We find ourselves hard pressed to identify and analyze all of the fallacies in one post that are woven into George Will’s editorial on global warming today. As our readers will know by now, Will operates at the cutting edge of fallacious reasoning, continually pushing the envelope as he seems to discover new fallacies for us to describe and analyze. Today he advances an interesting and ridiculous reason for scepticism concerning the occurence and dangers of global warming:
While worrying about Montana’s receding glaciers, Schweitzer, who is 50, should also worry about the fact that when he was 20 he was told to be worried, very worried, about global cooling. Science magazine (Dec. 10, 1976) warned of “extensive Northern Hemisphere glaciation.” Science Digest (February 1973) reported that “the world’s climatologists are agreed” that we must “prepare for the next ice age.” The Christian Science Monitor (“Warning: Earth’s Climate is Changing Faster Than Even Experts Expect,” Aug. 27, 1974) reported that glaciers “have begun to advance,” “growing seasons in England and Scandinavia are getting shorter” and “the North Atlantic is cooling down about as fast as an ocean can cool.” Newsweek agreed (“The Cooling World,” April 28, 1975) that meteorologists “are almost unanimous” that catastrophic famines might result from the global cooling that the New York Times (Sept. 14, 1975) said “may mark the return to another ice age.” The Times (May 21, 1975) also said “a major cooling of the climate is widely considered inevitable” now that it is “well established” that the Northern Hemisphere’s climate “has been getting cooler since about 1950.”
He seems to be arguing that we should distrust current scientific beliefs because in the past scientists held different beliefs. Undoubtedly, somewhere in some version of this claim there is a glimmer of a reflection of a truth, at best. Scientififc controversy implies that the arguments and evidence advanced for a hypothesis have not yet persauded the scientific community. In a conditon of controversy we may do best to withold judgment and decision until the controversy is resolved. But, in the form that Will needs the premise in order to support his beliefs about global warming, this argument is flat-out absurd. Will does not argue here that there is controversy today among climate scientists–in fact, the vast majority seem to conclude from the relevant evidence the standard view of global warming–but that today’s scientists disagree with past scientists
One might as well argue that since scientists in the past thought that the past belief in the geocentric solar system suggests that we should not believe the current helio-centric theory: or, that since atoms were thought to be indivisible that we should doubt current belief in sub-atomic particles.
The closest I can come to categorizing this fallacy is as a version of the fallacy from ignorance. That isn’t exactly correct, since Will’s argument is really that because there has been disagreement about an hypothesis, we should not accept the arguments in favor of the hypothesis.

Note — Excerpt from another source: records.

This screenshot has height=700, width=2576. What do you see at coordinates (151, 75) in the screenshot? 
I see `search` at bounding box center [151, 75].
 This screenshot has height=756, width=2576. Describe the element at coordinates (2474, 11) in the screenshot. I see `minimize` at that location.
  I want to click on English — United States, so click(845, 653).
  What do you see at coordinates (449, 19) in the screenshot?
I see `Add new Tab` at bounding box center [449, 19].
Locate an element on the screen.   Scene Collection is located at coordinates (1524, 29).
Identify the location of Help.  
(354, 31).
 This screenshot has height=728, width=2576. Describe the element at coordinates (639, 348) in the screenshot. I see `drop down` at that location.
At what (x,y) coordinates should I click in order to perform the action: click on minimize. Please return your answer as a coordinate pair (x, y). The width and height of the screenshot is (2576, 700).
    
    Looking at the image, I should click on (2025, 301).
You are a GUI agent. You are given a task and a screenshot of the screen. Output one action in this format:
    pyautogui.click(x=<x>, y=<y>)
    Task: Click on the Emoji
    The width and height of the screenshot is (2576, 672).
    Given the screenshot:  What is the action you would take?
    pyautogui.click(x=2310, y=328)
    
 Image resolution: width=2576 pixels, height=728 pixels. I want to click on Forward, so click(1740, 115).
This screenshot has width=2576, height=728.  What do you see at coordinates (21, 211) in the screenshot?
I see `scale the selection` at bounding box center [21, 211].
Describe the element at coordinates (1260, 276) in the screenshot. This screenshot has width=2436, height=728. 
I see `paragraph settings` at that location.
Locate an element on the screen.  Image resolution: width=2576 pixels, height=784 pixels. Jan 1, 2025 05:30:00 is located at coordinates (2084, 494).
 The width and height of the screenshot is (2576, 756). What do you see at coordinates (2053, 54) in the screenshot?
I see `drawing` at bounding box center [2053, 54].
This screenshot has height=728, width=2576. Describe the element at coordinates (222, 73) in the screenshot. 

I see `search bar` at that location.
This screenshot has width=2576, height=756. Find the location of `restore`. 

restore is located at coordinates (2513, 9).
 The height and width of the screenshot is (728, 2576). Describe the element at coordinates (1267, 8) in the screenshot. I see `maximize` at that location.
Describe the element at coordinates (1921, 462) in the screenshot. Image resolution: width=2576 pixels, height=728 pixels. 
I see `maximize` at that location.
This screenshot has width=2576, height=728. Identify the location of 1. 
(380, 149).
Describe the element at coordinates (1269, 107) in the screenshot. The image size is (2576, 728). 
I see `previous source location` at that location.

There are difficult questions about the nature of scientific reasoning and theorizing that such changes in scientific belief prompt. But, Will uses this change fallaciously to suggest that it provides reason for scepticism concerning the truth of the current view, and so he avoids the serious work of responding to serious arguments advanced by a seemingly vast majority of the climate scientists around the world.